First off you bend in the middle so you can wiggle and move around a bit if needed to "fit"...
I also find most people also do extend road courtesy to truck & a towed trailer...they hug their outside line and so do you on a bit of a narrower roadway as you pass each other. Most people do not want to hit another so err on the side of get out of the way they are bigger than me...road courtesy from both parties works, period.
You also have eyes and the ability to see what is in front of you, then decide where is the best location to park, to exit or whatever...
You might need to walk a bit so parking is a bit easier if that truck becomes your main source of traveling around town...but in my own case...I walk a bit cause I choose to for the exercise and because if I park further away from others there is less chance of being hit or keyed by some idiot thinking it funny... That's _*not*_ funny on any vehicle but especially on ones that are well in excess of $50,000....
I also don't intentionally drag my horse trailer around town with me if I can avoid it...
If I'm out and need to stop, if loaded first off we never leave the trailer alone loaded...second you bet we are not close to anyone so the horses are not poked, no one tries climbing to see horsey inside up my wheel covers and less fumes the horses breathe further away from everyone...again, not a issue.


So...
If you can judge your distance _you got this._
If you drive with confidence _you got this._
If you don't have the confidence in yourself behind the wheel of a car...then don't, just don't go any further.
I have a feeling confidence is _*not*_ a problem here...

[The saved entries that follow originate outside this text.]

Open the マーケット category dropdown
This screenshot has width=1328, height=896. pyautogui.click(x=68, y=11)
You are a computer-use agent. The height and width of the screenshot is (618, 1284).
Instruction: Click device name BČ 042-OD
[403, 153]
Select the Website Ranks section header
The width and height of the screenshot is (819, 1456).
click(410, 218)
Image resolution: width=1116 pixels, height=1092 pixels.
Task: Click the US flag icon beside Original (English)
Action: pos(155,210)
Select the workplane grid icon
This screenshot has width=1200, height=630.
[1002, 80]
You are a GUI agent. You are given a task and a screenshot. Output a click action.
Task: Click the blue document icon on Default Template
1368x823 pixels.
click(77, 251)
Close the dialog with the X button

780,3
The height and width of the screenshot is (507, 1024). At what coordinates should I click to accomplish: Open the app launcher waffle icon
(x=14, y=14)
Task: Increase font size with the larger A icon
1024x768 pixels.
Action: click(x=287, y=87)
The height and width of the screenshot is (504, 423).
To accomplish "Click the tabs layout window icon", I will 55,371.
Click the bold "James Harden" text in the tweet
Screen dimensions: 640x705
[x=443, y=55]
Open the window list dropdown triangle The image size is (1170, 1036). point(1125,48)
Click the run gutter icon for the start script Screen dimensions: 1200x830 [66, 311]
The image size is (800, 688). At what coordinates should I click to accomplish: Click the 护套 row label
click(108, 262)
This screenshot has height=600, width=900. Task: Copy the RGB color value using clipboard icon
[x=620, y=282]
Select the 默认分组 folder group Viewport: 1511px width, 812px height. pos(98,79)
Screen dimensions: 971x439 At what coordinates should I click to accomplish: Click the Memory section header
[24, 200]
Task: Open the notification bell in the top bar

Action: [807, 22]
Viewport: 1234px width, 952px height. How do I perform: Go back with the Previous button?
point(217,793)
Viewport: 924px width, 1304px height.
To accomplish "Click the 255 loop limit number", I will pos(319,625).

Go enjoy trailer shopping and looking for the right size truck to accompany that trailer on your many trips down the road exploring...
:runninghorse2:...


----------



## Dreamcatcher Arabians (Nov 14, 2010)

horselovinguy said:


> Most parking lots today are constructed for the behemoth sized vehicles moms drive to the sports activities and cart the kids around in...


HUH! Where you livin' at? Here we're lucky to fit the hubby's Hyundai Ioniq into some of the teensy parking places, and that's the head in ones, not parallel. I end up parking waaaaay out in the boonies and taking up 2 or 3 spaces with my Dodge 2500. I have the crew cab (4 full sized doors) and the long bed and I hang out, hang over and if there's already like a Tahoe and a 1500 parked on either side of a space, haven't got a prayer of fitting in between them without swapping paint. If I have the trailer on the back, I end up at the far end of parking spaces and pull across them and take up about 6 spaces. As far out as I park, nobody cares but there's no way I could just take up a couple of spaces and pull through. You'd think I was living in downtown OKC or something.


----------



## ACinATX (Sep 12, 2018)

Dreamcatcher Arabians said:


> HUH! Where you livin' at? Here we're lucky to fit the hubby's Hyundai Ioniq into some of the teensy parking places, and that's the head in ones, not parallel. I end up parking waaaaay out in the boonies and taking up 2 or 3 spaces with my Dodge 2500. I have the crew cab (4 full sized doors) and the long bed and I hang out, hang over and if there's already like a Tahoe and a 1500 parked on either side of a space, haven't got a prayer of fitting in between them without swapping paint. If I have the trailer on the back, I end up at the far end of parking spaces and pull across them and take up about 6 spaces. As far out as I park, nobody cares but there's no way I could just take up a couple of spaces and pull through. You'd think I was living in downtown OKC or something.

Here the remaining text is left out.